Though most U.S. employees reported less thriving in 2025, the thriving rate of federal government employees fell much more sharply than it did in other sectors — a change that once again contrasted with ratings recorded in 2022. At that time, federal workers had an average thriving rate of 60%; however, the rate fell to an average of 48% in 2025, which Gallup said constituted a shift “far outpacing the drops in state and local government workers’ combined thriving rate” as well as that of the average American employee. The steepest drop in federal employees’ thriving rates occurred in 2025, Gallup found.
According to the report, U.S. workers were generally pessimistic about the job market, with 72% saying it was a bad time to find a quality job and just 28% considering it a good time. In 2022, 70% of workers were optimistic and 30% were pessimistic.
“The 42-point decline since then represents the largest collapse in job market confidence Gallup has recorded in the past four years,” Gallup reported.
In another trend reversal, workers with college educations were less optimistic about finding a quality job than those who did not hold a college degree. Gallup reported that until 2024, college-educated workers were slightly more likely to say it was a good time to find a job, but by late 2025, only 19% of that group still held that opinion. By contrast, 35% of those without college degrees had confidence in the job market.
Younger workers were more likely than older adults to be pessimistic about finding a good job, and younger workers were also more likely to be actively searching for a new job or watching for opportunities. Overall, 11% of all U.S. employees said they were looking for a new job and 40% said they were watching for new opportunities.
Most employees who said they were dissatisfied with their jobs and hoping to change positions cited their current pay or benefits as the reason. Many also said they were looking for more opportunities to grow and advance, and about three in 10 said they want to leave their current job due to poor leadership or management.
However, 30% of employees said they felt “stuck” in their current job, and 43% said they wouldn’t leave because it would be too difficult or expensive. The majority (69%) of those who said they wouldn't leave because of the cost said they couldn’t afford to lose their current pay or benefits. Fifty-one percent said they would struggle to find a comparable job, and 36% said they are tied to their current schedule or flexibility arrangements.
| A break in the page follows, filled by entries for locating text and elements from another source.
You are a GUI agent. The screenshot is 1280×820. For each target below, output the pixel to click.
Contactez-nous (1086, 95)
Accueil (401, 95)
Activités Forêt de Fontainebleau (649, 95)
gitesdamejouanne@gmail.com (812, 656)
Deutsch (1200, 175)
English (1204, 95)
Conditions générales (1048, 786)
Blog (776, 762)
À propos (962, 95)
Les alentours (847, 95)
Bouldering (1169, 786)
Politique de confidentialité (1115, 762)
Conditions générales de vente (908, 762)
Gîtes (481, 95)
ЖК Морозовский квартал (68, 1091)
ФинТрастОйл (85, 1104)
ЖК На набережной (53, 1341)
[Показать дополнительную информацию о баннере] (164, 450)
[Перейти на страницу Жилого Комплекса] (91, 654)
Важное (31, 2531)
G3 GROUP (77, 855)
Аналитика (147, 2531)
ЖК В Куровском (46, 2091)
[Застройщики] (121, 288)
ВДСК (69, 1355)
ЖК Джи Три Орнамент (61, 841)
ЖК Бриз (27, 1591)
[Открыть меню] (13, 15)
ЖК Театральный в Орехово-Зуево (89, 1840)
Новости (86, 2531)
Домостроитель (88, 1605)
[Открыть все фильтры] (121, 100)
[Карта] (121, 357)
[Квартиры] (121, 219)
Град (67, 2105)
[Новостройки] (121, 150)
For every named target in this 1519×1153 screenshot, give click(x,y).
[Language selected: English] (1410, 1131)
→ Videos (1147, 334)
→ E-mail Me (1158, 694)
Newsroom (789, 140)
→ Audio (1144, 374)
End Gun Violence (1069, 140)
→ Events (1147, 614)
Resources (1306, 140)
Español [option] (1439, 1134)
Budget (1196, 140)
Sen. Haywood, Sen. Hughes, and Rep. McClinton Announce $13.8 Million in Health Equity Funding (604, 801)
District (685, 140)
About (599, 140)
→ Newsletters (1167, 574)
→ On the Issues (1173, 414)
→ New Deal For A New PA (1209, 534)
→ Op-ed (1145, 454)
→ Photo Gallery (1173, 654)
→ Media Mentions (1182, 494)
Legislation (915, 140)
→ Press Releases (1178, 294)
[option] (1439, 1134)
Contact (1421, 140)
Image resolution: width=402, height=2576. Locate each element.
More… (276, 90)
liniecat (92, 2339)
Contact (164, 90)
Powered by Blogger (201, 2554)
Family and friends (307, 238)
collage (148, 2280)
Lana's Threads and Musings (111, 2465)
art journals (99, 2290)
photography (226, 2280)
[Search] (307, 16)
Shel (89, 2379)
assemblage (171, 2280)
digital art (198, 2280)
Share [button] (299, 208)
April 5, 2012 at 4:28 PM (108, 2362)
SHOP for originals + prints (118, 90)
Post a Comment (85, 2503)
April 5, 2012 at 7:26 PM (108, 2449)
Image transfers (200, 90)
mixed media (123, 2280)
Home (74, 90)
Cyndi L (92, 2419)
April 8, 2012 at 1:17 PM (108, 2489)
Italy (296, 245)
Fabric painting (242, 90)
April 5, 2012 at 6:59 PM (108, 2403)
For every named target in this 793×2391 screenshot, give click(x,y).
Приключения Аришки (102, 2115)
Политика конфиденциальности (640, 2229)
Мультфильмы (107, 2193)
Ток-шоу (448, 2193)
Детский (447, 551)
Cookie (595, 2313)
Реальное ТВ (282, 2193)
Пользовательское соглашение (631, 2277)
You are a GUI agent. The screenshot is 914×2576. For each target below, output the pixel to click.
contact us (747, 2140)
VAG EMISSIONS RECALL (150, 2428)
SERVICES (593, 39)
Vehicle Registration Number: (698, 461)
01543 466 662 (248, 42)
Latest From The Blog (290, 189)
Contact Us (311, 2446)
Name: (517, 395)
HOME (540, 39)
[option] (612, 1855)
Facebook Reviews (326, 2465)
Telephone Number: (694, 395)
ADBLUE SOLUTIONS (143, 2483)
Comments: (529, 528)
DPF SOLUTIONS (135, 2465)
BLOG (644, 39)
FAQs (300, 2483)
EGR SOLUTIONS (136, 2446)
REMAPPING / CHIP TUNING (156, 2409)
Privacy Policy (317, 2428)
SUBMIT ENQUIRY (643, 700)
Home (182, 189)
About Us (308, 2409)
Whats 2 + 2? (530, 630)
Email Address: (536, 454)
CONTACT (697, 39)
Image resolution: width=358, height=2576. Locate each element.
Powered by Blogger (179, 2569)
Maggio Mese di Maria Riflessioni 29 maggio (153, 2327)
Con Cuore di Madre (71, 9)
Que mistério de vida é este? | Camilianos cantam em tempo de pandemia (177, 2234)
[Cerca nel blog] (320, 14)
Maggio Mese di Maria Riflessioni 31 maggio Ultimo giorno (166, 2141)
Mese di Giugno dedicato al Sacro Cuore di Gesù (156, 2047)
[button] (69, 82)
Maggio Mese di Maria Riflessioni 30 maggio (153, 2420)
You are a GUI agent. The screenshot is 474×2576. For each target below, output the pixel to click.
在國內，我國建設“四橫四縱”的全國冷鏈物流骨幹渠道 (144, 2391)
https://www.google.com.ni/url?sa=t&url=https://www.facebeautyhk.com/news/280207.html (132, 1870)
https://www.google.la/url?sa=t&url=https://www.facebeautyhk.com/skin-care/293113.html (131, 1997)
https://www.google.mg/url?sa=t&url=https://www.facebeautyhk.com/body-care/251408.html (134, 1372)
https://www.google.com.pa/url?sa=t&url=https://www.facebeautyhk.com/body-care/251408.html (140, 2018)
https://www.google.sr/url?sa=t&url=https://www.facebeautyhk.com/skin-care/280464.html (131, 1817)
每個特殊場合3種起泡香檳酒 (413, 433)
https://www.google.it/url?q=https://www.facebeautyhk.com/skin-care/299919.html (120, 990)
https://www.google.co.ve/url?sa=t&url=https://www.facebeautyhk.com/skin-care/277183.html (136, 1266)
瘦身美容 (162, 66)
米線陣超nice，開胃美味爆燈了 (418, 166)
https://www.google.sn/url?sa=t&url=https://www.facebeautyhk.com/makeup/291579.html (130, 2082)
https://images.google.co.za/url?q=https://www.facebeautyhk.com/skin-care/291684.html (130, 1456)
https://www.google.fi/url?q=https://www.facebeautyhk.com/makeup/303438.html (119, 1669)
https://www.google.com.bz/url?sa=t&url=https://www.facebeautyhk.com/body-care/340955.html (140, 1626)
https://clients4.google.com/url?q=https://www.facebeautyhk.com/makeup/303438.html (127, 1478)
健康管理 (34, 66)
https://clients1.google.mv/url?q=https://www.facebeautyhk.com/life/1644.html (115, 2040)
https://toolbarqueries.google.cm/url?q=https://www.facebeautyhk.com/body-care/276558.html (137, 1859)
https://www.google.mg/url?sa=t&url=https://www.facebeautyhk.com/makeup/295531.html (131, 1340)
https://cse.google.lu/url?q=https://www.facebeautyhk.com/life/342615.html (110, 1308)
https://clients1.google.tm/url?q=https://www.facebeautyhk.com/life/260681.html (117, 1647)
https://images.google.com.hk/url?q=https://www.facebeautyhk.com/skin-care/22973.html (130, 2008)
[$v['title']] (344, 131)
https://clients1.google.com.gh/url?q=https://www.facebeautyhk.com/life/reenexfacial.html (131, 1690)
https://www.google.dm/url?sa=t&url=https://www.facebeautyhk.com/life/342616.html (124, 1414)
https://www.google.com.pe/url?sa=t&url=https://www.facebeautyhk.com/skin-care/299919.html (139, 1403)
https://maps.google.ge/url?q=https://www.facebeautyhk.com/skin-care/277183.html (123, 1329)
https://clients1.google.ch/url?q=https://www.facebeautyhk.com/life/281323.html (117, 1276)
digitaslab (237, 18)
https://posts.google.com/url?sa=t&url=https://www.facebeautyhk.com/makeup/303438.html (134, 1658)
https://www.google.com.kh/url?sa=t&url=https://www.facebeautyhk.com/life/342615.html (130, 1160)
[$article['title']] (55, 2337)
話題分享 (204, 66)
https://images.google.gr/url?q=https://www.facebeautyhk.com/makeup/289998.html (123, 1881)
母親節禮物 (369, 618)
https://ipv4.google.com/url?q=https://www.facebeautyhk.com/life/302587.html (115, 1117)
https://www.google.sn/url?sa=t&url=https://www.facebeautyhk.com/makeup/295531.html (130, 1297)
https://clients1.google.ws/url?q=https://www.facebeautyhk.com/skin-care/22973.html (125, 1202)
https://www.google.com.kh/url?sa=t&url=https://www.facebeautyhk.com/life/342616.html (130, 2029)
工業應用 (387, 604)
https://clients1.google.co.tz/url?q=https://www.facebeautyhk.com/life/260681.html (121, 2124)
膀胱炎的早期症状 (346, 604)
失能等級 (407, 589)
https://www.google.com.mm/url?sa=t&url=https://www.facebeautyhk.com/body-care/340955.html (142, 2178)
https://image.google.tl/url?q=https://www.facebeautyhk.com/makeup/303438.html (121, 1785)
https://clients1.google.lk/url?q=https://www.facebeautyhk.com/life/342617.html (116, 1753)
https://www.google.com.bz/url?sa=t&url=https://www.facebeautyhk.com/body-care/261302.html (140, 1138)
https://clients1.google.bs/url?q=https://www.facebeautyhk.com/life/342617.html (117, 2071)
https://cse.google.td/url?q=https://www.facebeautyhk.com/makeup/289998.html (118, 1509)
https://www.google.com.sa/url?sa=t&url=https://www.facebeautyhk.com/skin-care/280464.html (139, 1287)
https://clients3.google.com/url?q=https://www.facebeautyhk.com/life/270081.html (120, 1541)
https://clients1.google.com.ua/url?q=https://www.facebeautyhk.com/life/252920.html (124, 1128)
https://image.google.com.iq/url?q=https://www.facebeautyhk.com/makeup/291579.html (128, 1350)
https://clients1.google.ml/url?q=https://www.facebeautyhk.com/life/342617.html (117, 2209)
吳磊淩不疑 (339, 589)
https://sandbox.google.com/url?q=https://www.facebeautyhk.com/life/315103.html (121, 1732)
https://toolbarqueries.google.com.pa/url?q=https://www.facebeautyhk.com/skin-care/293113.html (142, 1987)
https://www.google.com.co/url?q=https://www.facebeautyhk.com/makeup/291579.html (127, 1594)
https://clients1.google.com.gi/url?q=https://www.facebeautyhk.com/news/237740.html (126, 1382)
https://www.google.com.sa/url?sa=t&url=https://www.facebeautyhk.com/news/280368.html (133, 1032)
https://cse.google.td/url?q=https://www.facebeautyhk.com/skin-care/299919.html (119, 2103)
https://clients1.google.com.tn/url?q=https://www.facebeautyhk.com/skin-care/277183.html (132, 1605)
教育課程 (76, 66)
Gallup also found that job searching has proved difficult. Forty-nine percent of those seeking a new position say they have had a very or somewhat negative job searching experience, and more than half of those who applied for at least one job in the past 30 days said they had not received any interviews.
Gallup highlighted concerns about employees’ satisfaction and struggling rates, saying that low thriving rates are tied to increased illness — and therefore days off work — and high turnover rates, creating performance risks and a disengaged workforce.
“What makes this moment distinct is not just the scale of discontent, but the conditions that surround it,” Gallup reported. “Workers who want to leave largely cannot — constrained by economics, a cooling labor market and the difficulty of finding anything comparable to what they have. The result is a workforce that is restless but largely immobile, with job watching increasingly concentrated among younger workers who are still in the early stages of their careers.”